A lot of people, in the blogging world, have written recently about how the blogging world has changed, or affected the way they live their life. I thought I would add my penny's worth, but also to talk about the changes my mind has gone through.
The blogging community is an ever changing being. As blogging has become more popular and well known, in the UK, the attitude of those involved has changed it greatly. Particularly in the last 12 months.
I've been to a few events and, in all honesty, felt a little 'pushed out'. Don't get me wrong, this little blog has put me in touch with some truly wonderful people, that I really am glad to have in my life. However, one time in particular, I was by a fellow blogger who, quite frankly, was so 'up herself' I genuinely wanted to slap her face! (Not like me, at all, I might add).

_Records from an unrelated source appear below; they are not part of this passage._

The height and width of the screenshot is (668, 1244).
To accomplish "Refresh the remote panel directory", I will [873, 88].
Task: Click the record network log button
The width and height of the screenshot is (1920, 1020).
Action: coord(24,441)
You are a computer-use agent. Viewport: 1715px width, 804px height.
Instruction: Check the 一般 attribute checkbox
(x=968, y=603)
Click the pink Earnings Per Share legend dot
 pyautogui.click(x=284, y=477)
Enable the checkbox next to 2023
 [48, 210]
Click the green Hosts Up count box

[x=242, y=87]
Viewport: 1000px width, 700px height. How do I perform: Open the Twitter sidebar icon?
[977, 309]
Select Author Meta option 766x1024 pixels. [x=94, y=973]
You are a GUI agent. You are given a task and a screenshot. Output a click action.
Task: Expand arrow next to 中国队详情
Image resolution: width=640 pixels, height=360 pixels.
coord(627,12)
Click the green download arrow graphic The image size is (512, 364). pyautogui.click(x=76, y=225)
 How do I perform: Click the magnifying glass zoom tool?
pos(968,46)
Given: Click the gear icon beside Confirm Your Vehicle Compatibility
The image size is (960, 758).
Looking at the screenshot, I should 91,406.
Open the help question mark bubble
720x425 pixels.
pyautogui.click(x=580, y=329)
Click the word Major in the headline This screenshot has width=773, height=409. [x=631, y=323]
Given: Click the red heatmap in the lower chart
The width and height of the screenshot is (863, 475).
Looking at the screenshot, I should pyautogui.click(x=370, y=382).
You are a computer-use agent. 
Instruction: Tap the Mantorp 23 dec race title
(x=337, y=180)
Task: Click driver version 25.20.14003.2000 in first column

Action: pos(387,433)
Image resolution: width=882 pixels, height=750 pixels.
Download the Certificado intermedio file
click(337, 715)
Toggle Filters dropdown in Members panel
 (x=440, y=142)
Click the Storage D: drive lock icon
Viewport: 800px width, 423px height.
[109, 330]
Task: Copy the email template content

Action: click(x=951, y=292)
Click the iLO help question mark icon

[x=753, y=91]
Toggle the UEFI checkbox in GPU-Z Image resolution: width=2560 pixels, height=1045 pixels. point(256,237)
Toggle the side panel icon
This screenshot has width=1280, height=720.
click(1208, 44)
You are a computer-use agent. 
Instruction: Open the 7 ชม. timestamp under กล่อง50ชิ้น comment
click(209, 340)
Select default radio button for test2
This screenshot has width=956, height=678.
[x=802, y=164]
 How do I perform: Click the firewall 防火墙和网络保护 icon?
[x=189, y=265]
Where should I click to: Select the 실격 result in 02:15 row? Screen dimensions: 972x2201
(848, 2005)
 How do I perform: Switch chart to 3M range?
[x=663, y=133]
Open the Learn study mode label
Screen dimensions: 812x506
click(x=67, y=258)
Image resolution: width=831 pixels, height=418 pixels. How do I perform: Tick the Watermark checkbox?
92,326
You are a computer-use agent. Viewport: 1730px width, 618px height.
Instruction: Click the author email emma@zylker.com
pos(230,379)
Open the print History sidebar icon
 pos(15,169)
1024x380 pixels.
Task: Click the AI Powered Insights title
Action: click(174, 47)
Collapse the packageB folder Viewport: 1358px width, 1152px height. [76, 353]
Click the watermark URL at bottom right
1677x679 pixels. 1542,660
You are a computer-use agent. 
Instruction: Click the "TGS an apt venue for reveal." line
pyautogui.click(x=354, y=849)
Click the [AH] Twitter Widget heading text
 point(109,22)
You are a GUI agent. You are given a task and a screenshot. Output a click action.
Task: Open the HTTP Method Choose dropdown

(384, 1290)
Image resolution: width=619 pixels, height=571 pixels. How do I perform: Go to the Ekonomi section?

I have found that cliques have formed. I thought I'd left that behind, when I left school.
Unfortunately, just like school, I find myself feeling like I am on the outside looking in.
I don't fit.
It's as though, as bloggers, we have to fit a label. I can't do that though, as when I write, it's just me, pouring my heart out. This last year has seen me go through many lows, mainly down to my depression. I'm sorted now, it was a medication blip that was easily sorted.
I am left wondering what the year ahead brings for me, in the blogging scene, and have come to some conclusions:
1. I don't fit in, but I'm not sure I want to. I don't want to change what this blog is, because it's me.........and I'm not changing for anybody.
2. I'm not good with PR, I don't approach companies, I wouldn't know where to start! I am more than happy to be approached, and if the product suits me, or my family, I'll review it. Otherwise it's money for old rope, and there are far more PR savvy bloggers, that will take it.
3. I'm still considering moving to WordPress. I like to play with the images/theme of my blog, WordPress offers more opportunities to do this. It would mean no change to my readers, as I own the .com and .co.uk. I'm very lucky to get little in the way of spam, which is why I'm not in a rush to change it. If I do, I will attempt to do it alone, as I don't have the finances to pay someone, so if anyone wants to offer free advice........go ahead. I won't be offended if no one does, however.
4. I love checking my stats and rankings. I find it fascinating that, even after 2.5 years, people still click the links!! The numbers don't upset or offend me though, my blog being a lower ranking than others doesn't make me competitive, I just love to watch it.
5. I will make some time. Like I'm doing right now, I'm going to take myself out, into my conservatory, and write. I am going to allow myself some, totally guilt free, time to write. Also to read the news, look at other blogs, read the forum sites. As a stay at home mum, I always feel like I should be doing something! Even working mums get down time (and before anyone takes offence, I was a working mum. I only gave up when no.3 came along, and had difficulties that require me to be around).
I have more to write on this subject, but this is already a very long post, by my standards. So I shall leave it as a 'to be continued'.......
I would love your opinions, good or bad. Discussion is healthy.